Le 1er janvier 2027, une nouvelle vente en deux temps sera mise en place pour l’ensemble des contrats conclus après appel téléphonique ; le vendeur sera soumis à l’envoi d’une confirmation de son offre avant tout engagement du consommateur, qui devra signer numériquement ou sur papier pour valider son acceptation.

L’amende pénale devient administrative

Le consentement du futur client devenant la pierre angulaire de la relation commerciale 3.0, le régime des sanctions suit. Plus de sanctions pénales dans l’ordonnance. « La transformation de l’amende pénale en amende administrative permettra un alignement sur le régime de droit commun et n’affectera pas le régime de sanctions administratives prévu pour l’ACPR », dit le rapport relatif à l’ordonnance pour expliquer ce durcissement. Les contrevenants risqueront ainsi une amende administrative, infligée par la DGCCRF, allant jusqu’à 75 000 € pour une personne physique et 375 000 € pour une personne morale. La DGCCRF a depuis des années maille à partir avec la vente d’assurance. En 2023, elle avait contrôlé les pratiques de démarchage téléphonique de soixante-dix professionnels, comprenant soixante courtiers indépendants, six courtiers grossistes, trois assureurs et un bancassureur, et avait relevé des manquements chez 28 d’entre eux.
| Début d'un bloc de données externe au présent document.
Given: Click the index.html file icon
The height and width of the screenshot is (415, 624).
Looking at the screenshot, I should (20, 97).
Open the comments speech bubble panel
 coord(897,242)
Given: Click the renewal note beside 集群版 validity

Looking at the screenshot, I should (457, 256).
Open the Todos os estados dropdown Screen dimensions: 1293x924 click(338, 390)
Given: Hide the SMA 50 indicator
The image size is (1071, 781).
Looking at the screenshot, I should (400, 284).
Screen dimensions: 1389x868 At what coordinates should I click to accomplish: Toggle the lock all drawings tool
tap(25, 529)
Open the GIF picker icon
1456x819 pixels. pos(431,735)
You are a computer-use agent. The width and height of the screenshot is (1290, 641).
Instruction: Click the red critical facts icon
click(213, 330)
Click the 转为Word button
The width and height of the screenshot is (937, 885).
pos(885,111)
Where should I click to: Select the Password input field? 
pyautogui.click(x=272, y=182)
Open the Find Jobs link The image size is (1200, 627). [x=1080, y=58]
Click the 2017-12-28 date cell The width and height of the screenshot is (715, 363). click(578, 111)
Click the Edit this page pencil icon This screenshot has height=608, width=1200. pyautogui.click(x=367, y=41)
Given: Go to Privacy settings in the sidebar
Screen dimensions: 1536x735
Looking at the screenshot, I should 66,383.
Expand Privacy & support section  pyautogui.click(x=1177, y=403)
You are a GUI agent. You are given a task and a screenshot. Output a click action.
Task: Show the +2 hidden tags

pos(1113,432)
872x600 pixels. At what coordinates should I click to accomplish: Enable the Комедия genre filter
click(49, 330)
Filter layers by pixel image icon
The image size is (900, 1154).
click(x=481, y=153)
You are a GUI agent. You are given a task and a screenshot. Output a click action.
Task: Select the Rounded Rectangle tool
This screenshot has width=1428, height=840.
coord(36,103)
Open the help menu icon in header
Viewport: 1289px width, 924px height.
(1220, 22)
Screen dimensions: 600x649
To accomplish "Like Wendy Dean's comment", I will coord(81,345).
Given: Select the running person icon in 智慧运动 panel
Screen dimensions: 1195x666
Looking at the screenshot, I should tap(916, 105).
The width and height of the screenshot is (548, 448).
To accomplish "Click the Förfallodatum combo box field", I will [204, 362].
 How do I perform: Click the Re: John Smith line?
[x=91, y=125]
À l’époque, six procès-verbaux pénaux et quatre procès-verbaux administratifs avaient été dressés.

La garde jamais baissée de l’ACPR

La Commission des sanctions de l’ACPR n’a jamais lâché le dossier « démarchage téléphonique ». En 2018, elle prononçait un blâme et une sanction pécuniaire – 150 000 €, tout de même – à l’égard de SGP-groupe Filiassur (procédure n°2017-09, décis. 26 févr. 2018) puis, un an après, déployait le même arsenal à l’encontre de Provitalia (procédure n°2018-02, décis. 15 mai 2019), avant de récidiver avec le dossier Viva conseil devenu Résurgence assurances (procédure no2021-04, décis. 17 oct. 2022). Son dernier rappel à l’ordre, en septembre 2025, concernait les abus commis par les plates-formes d’appel hors espace économique européen.